Ian is currently Chairman of the Aberdeen-based, quoted energy services firm, John Wood Group, non-executive Chairman of the Edinburgh based tidal energy company, Nova Innovation Ltd and Chairman of Maggie’s Cancer Charity. He is also a Non executive director of Aggreko Plc, and through his company, Dunelm Energy, is advisor to Scottish Equity partners and a number of energy related companies such as Linknode. He is Chair of the Advisory Board for the Centre of Energy Policy at Strathclyde University, a visiting Professor with the business schools at Edinburgh and Durham universities as well as being a member of the Prince’s Council of the Duchy of Cornwall and the President of the Royal Zoological Society Scotland.
Ian joined us on 21 February 2017 for a celebration event for the first phase of Scotland Lights up Malawi. Ian, along with our current Chair Lady Susan Rice, and other project partners including Keep Scotland Beautiful and SolarAid. Below, and inspired by this event, Ian shares his thoughts on how Scottish business can continue to play its part in developing awareness and supporting climate justice.
I’ve always believed that, despite all the negative noise, business can be a force for good in our world and that business can both increase awareness of the issues society faces and help to mitigate the impact of those issues. This was one of the driving forces that led to the formation of Scotland’s 2020 Climate Group where both of these aspects came into play. Initially it was about giving politicians the confidence to set ambitious, stretch targets for emissions reduction and encouraging businesses to step up and do their bit.
When we look at the impact of climate change on society it becomes apparent that it disproportionately affects the most disadvantaged. This applies both in Scotland itself and globally. This is where climate justice comes in. Those least responsible for climate change will be most affected by it and have the least ability to deal with the consequences. Given Scotland’s well-known and historic links to Malawi it was obvious to us that this was the place to focus. And given Scotland’s growth and expertise in renewable energy this was sector to focus on.
We take reliable mains electricity for granted here in Scotland but for most people in Malawi the experience is completely different. They rely on fuel like kerosene or even burning grass to provide energy for their lighting. This entails costly risks to health and pollution levels, let alone the financial burden that it imposes on some of the poorest people on the planet. This is why Scotland Lights up Malawi or SLuM was born.

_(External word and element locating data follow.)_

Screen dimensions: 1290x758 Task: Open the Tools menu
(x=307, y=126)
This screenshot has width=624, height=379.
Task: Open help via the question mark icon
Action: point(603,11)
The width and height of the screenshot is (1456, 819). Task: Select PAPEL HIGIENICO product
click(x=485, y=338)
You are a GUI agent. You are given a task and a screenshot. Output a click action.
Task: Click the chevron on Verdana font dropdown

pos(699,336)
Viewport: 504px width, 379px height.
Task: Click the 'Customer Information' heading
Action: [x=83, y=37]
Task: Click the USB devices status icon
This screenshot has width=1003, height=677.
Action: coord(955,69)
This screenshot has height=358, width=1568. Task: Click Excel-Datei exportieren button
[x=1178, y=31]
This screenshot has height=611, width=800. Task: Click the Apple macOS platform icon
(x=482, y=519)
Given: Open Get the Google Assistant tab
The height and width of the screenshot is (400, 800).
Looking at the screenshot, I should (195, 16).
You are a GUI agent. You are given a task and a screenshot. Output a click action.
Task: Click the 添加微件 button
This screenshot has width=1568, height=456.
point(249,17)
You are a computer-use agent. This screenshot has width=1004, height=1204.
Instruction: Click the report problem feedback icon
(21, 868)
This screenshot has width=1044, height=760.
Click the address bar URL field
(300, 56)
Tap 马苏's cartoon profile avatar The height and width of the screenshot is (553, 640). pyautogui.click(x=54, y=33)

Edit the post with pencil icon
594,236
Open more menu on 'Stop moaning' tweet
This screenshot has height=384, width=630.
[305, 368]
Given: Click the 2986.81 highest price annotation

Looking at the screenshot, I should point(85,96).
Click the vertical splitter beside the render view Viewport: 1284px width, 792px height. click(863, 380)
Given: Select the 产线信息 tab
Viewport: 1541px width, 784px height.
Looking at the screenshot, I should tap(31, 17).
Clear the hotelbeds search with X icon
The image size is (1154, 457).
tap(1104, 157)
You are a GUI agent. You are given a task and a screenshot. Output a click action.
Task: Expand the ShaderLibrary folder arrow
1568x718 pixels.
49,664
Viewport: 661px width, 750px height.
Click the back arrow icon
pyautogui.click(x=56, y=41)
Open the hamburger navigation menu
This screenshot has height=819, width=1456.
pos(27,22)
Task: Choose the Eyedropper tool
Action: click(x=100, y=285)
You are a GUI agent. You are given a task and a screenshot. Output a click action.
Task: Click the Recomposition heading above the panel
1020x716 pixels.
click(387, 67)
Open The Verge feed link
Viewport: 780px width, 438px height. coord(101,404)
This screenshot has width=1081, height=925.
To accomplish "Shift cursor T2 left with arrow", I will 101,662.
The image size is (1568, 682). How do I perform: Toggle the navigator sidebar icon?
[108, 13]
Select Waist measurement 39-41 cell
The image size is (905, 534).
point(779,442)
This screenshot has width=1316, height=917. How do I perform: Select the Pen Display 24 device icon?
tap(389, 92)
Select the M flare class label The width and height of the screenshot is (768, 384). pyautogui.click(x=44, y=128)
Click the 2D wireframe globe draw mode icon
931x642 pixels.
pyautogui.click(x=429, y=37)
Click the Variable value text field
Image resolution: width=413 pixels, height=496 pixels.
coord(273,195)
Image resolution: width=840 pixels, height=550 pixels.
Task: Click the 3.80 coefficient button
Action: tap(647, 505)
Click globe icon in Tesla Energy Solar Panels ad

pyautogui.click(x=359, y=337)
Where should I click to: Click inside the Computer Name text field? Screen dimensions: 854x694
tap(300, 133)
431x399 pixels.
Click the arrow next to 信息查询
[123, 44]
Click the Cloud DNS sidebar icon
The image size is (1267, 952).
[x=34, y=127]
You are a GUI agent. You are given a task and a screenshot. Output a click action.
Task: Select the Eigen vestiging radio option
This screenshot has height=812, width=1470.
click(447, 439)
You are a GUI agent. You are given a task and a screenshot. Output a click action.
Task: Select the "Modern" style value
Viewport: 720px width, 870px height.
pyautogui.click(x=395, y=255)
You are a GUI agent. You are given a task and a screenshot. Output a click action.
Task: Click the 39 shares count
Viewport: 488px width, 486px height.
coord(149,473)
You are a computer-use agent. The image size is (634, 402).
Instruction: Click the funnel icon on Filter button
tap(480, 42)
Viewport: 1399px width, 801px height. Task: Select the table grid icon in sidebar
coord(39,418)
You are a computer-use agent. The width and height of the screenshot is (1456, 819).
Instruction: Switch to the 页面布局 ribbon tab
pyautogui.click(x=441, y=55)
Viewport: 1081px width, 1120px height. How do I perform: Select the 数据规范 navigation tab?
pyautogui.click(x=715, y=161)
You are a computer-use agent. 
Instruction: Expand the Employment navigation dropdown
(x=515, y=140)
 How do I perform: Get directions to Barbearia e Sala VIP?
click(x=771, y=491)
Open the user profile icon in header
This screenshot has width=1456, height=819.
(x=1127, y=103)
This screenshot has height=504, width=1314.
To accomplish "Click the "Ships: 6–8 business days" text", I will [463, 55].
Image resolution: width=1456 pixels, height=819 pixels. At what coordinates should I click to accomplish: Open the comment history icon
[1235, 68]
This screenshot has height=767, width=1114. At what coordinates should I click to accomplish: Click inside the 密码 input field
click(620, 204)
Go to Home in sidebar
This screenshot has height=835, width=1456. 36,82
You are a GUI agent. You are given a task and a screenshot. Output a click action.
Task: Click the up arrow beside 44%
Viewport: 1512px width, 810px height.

The vision is simple, enabling Scottish businesses and organisations to use their resources, both staff and financial, to help social enterprises in Malawi use business methods to increase the take-up of solar lighting. To give some specific examples where this can make a difference; funding and support for R&D and new product development; management and staff development; and helping to organise supply chains and potentially funding working capital requirements.
So as the Scottish Government commits to doubling its spend on international development now is the time for Scottish businesses to increase their involvement in this critical area of climate justice. SLuM stands ready to help.